ASSIGNED TASK >>
How many lines of the data include the string "computer"? State the number and nothing else.

*** PROVIDED DATA

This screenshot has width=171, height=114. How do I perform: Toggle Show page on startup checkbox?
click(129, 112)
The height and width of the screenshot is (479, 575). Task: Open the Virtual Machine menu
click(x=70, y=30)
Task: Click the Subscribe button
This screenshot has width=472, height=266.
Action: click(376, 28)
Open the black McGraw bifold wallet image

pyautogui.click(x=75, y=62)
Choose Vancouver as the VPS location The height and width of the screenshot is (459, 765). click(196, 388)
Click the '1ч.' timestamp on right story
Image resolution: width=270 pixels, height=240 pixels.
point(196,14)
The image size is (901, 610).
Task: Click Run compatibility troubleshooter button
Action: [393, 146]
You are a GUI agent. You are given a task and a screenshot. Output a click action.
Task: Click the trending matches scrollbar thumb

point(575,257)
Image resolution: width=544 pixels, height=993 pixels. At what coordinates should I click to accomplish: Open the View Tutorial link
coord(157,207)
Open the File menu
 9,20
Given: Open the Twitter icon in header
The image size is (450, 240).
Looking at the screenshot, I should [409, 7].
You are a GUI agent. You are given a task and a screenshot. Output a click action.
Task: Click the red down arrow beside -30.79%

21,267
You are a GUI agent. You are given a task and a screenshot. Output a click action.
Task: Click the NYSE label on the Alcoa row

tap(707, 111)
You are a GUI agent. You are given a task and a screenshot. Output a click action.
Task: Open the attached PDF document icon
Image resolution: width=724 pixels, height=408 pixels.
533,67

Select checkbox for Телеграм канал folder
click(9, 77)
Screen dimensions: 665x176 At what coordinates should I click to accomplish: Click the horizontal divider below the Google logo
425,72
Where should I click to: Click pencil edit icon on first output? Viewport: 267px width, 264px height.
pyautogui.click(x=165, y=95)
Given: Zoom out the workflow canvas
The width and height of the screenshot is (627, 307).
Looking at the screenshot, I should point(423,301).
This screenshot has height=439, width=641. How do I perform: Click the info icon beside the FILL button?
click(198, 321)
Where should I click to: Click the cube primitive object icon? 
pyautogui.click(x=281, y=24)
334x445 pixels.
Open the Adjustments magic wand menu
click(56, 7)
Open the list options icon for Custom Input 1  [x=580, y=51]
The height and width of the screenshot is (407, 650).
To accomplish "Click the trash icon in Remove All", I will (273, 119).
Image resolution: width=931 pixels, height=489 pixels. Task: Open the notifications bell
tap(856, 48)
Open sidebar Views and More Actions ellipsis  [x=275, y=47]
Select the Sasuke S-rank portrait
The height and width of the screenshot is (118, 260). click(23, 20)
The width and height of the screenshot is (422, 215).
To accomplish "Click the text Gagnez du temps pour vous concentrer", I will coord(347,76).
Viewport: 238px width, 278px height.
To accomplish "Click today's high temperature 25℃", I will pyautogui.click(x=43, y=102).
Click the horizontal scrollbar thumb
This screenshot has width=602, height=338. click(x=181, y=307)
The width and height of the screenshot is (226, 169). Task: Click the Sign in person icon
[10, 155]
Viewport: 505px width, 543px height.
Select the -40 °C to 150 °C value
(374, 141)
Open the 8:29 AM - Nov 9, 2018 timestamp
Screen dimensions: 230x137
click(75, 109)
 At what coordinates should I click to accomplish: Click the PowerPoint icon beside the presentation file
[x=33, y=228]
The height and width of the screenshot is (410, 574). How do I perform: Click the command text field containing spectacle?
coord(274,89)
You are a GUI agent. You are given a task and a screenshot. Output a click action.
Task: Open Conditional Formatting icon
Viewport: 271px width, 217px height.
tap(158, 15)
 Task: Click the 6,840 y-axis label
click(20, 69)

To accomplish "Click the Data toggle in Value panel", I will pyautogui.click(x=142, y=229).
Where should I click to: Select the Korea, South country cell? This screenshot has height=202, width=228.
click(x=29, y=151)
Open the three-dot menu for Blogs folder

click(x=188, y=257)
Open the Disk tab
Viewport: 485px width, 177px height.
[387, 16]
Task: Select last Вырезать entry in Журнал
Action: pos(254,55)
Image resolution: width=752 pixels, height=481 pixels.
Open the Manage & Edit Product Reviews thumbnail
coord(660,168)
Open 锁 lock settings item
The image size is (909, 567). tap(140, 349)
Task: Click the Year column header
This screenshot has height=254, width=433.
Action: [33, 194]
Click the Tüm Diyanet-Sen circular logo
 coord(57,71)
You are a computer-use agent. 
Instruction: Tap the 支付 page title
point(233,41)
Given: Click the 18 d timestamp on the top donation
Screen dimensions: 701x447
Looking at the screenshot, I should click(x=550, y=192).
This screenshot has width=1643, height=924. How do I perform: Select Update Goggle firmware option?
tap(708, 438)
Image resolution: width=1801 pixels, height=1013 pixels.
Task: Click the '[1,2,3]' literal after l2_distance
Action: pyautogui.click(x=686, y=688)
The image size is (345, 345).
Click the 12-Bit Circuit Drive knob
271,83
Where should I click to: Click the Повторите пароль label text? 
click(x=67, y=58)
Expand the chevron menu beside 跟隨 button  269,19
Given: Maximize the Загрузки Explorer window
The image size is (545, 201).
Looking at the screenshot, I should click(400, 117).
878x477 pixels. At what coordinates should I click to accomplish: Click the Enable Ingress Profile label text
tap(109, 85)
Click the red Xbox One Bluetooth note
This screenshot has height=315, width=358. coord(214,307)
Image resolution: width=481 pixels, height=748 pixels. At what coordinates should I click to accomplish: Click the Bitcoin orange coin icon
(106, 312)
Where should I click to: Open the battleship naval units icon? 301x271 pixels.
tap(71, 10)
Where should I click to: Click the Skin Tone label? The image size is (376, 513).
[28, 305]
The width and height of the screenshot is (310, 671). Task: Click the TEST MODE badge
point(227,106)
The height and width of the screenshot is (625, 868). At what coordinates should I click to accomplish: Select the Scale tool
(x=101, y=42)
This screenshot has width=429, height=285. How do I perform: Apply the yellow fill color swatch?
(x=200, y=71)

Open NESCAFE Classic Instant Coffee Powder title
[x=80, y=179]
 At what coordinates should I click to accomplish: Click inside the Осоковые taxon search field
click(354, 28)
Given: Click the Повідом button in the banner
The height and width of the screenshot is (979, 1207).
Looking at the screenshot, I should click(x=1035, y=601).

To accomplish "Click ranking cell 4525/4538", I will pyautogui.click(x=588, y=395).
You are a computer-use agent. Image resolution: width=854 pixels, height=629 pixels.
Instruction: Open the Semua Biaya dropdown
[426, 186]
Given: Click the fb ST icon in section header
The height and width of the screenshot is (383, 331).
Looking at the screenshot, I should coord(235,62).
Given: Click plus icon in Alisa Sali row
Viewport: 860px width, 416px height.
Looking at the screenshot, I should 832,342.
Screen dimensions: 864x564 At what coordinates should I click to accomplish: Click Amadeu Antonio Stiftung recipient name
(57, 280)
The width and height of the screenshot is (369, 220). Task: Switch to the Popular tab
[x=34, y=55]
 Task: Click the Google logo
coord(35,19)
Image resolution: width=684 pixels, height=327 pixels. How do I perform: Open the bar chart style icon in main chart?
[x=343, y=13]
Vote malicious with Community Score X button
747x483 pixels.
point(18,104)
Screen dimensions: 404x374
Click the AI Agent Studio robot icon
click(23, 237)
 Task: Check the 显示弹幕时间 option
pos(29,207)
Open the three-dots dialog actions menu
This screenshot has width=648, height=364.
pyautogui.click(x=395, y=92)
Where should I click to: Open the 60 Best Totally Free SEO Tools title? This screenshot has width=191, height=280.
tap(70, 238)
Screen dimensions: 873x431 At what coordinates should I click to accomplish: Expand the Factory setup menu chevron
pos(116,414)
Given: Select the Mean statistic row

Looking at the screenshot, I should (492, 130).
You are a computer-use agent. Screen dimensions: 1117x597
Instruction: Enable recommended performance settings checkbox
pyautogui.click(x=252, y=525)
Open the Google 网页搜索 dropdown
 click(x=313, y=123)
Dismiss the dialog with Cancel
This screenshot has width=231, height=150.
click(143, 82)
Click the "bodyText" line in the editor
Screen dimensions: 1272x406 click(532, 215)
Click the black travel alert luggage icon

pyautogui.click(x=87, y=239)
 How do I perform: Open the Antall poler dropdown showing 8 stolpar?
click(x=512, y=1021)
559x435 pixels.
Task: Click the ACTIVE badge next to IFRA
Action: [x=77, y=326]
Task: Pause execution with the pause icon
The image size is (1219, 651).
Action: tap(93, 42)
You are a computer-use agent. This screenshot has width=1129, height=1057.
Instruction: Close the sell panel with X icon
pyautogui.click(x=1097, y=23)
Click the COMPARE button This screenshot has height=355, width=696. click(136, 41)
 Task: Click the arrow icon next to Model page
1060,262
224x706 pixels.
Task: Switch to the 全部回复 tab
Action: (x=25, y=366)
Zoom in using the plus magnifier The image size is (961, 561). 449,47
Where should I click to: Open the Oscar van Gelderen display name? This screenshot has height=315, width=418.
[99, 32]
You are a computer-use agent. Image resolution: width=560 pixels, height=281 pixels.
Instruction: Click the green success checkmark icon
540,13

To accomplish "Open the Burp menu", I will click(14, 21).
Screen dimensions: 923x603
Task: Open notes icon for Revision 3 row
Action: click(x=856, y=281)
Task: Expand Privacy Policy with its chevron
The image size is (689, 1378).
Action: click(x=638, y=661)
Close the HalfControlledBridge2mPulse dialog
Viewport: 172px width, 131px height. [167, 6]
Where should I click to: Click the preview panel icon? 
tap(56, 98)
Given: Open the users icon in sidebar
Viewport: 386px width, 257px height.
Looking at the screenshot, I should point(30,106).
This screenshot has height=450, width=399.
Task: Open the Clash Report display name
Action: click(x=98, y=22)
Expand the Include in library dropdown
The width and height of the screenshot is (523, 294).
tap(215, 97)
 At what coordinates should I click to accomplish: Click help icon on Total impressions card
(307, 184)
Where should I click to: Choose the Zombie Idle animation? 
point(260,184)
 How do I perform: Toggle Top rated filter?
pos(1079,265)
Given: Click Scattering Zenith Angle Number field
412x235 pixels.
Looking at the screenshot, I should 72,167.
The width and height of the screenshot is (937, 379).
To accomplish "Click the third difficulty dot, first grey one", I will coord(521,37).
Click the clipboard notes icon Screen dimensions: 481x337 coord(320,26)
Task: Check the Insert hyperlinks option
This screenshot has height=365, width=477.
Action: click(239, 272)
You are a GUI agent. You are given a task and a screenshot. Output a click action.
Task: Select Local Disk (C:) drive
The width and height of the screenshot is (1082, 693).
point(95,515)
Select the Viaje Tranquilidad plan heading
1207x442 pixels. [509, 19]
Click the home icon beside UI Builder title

******

OUTPUT BELOW >>
5